=== WHAT YOU WILL DO ===
Return every line below in which "pixel" appears.

DATA FOR THIS EXERCISE START

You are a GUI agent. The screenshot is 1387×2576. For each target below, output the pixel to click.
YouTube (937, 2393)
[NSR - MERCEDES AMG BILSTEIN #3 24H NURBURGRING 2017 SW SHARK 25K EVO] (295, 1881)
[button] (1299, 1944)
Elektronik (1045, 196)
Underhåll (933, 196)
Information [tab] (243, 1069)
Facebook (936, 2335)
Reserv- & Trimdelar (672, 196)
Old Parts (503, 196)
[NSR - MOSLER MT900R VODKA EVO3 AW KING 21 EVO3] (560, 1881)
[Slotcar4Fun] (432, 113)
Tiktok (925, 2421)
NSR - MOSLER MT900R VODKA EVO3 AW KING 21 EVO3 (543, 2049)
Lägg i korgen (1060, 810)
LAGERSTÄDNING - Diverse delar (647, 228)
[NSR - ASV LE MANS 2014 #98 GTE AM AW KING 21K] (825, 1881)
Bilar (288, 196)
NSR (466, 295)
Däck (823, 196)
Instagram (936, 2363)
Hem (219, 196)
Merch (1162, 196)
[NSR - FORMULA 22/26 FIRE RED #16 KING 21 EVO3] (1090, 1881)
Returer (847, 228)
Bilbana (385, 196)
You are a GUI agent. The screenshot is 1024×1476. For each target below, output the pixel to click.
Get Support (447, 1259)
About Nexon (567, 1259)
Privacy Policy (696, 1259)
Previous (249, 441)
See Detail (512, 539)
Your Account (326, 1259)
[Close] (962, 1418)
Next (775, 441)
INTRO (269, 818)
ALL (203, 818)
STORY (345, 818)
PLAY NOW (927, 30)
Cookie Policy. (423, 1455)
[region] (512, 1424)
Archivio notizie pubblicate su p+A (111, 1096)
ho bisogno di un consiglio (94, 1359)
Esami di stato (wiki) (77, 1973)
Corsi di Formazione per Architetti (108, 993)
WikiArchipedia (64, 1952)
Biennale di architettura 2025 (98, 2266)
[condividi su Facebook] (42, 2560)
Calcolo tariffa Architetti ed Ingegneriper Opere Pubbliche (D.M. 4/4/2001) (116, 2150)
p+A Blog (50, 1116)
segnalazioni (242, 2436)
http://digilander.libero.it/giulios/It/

DATA FOR THIS EXERCISE END

=== EXERCISE ANSWER ===
You are a GUI agent. The screenshot is 1387×2576. For each target below, output the pixel to click.
You are a GUI agent. The screenshot is 1024×1476. For each target below, output the pixel to click.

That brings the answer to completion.